You can also pick up issues that are assigned but are no longer being worked on.

Some repositories use the “good first issue” label to tag issues that are
especially approachable for new contributors.

Here are some handy links for issues to look through:

Server and web app

Mobile app

Desktop app

Terminal app

Python API bindings and bots

Picking an issue to work on

There’s a lot to learn while making your first pull request, so start small!
Many first contributions have fewer than 10 lines of changes (not counting
changes to tests).

We recommend the following process for finding an issue to work on:

Find an issue tagged with the “help wanted” label that is either unassigned,
or looks to be abandoned.

Read the description of the issue and make sure you understand it.

If it seems promising, poke around the product
(on chat.zulip.org or in the development
environment) until you know how the piece being
described fits into the bigger picture. If after some exploration the
description seems confusing or ambiguous, post a question on the GitHub
issue, as others may benefit from the clarification as well.

When you find an issue you like, try to get started working on it. See if you
can find the part of the code you’ll need to modify (git grep is your
friend!) and get some idea of how you’ll approach the problem.
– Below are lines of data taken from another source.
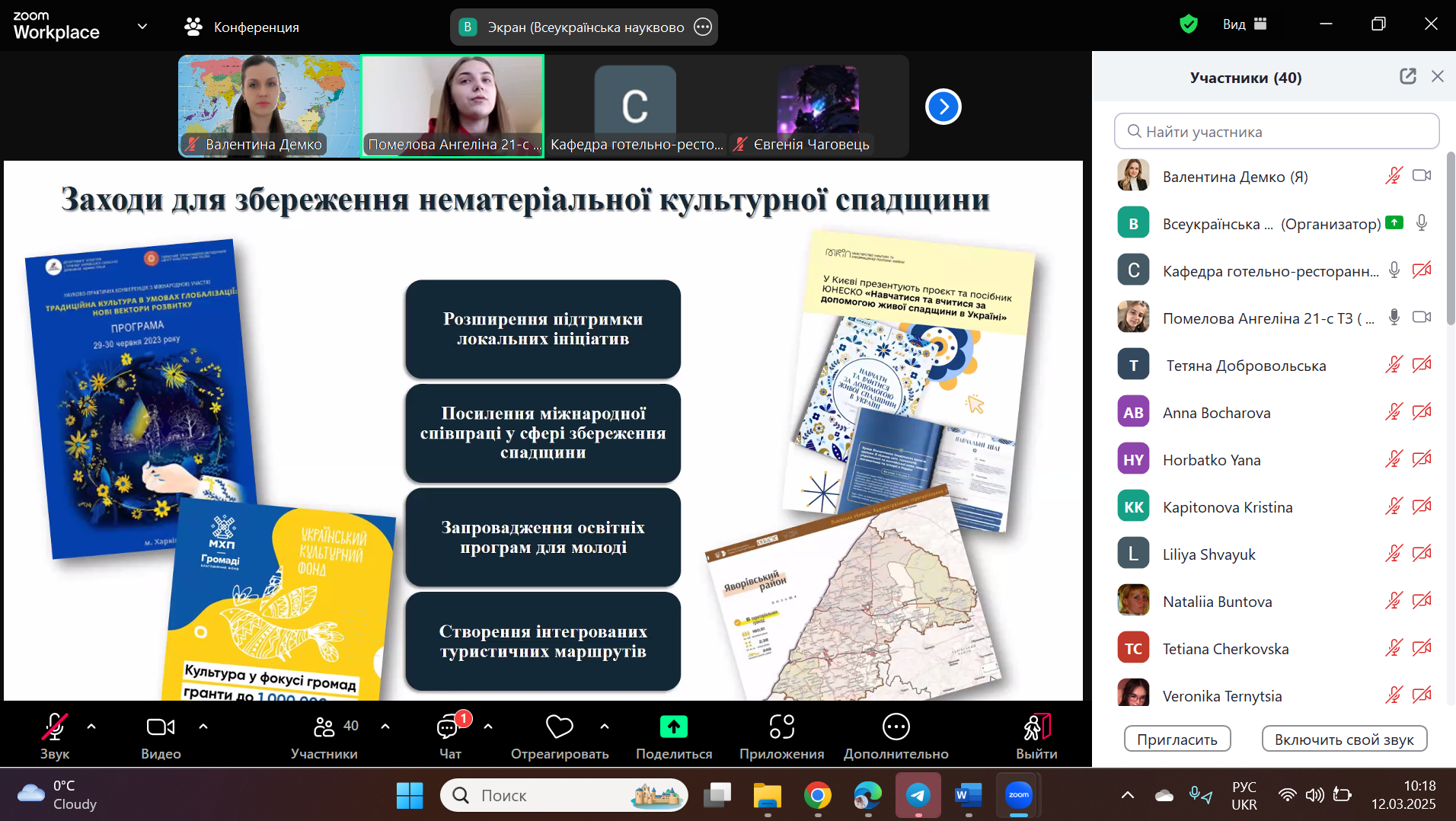Click the Leave meeting icon
This screenshot has height=821, width=1456.
(1036, 727)
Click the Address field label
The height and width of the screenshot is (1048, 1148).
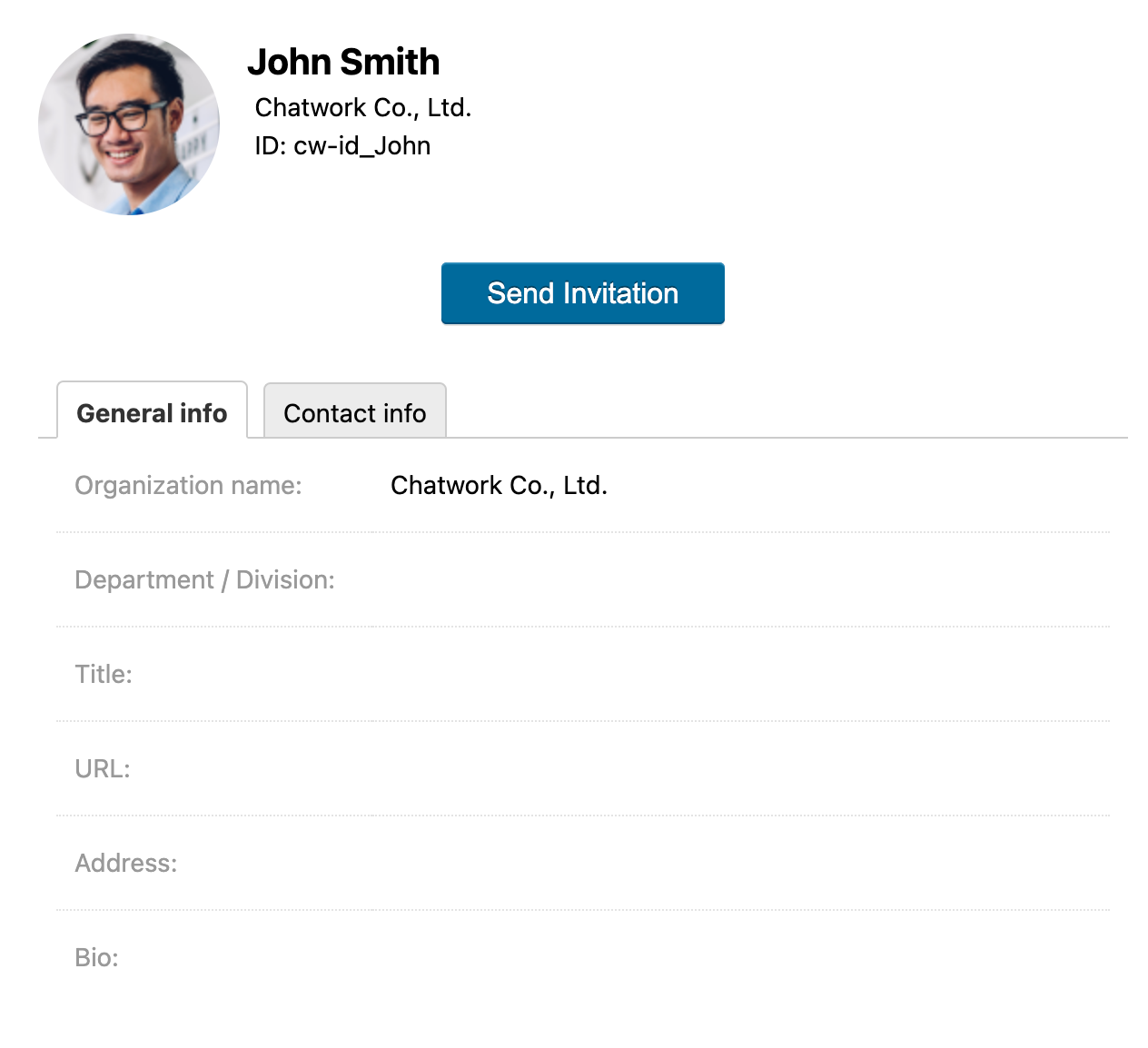[126, 863]
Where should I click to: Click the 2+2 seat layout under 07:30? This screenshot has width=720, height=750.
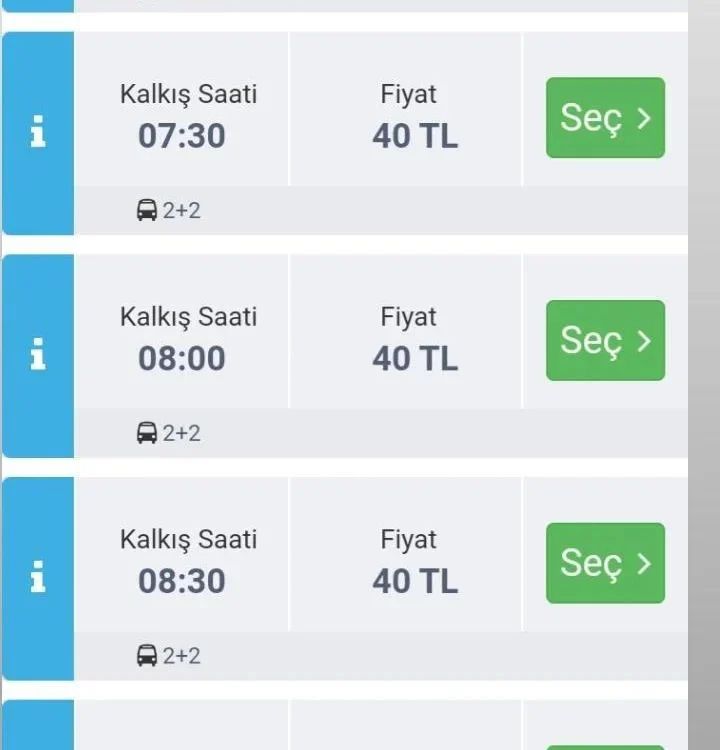[181, 211]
If you feel lost, that’s OK! Go through these steps again with another issue.
There’s plenty to work on, and the exploration you do will help you learn
more about the project.

An assigned issue can be considered abandoned if:

There is no recent contributor activity.

There are no open PRs, or an open PR needs work in order to be ready for
review. For example, a PR may need to be updated to address reviewer feedback
or to pass tests.

Note that you are not claiming an issue while you are iterating through steps
1-4. Before you claim an issue, you should be confident that you will be able to
tackle it effectively.

Additional tips for the main server and web app
repository:

We especially recommend browsing recently opened issues, as there are more
likely to be easy ones for you to find.

Take a look at issues with the “good first issue”
label,
as they are especially accessible to new contributors. However, you will
likely find issues without this label that are accessible as well.

All issues are partitioned into areas like
admin, compose, emoji, hotkeys, i18n, onboarding, search, etc. Look
through our list of labels, and
click on some of the area: labels to see all the issues related to your
areas of interest.

Avoid issues with the “difficult” label unless you
understand why it is difficult and are highly confident you can resolve the
issue correctly and completely.

Claiming an issue

The Zulip server/web app repository
(zulip/zulip) and the Zulip Terminal
repository (zulip/zulip-terminal)
are set up with a GitHub workflow bot called
Zulipbot, which manages issues and pull
requests in order to create a better workflow for Zulip contributors.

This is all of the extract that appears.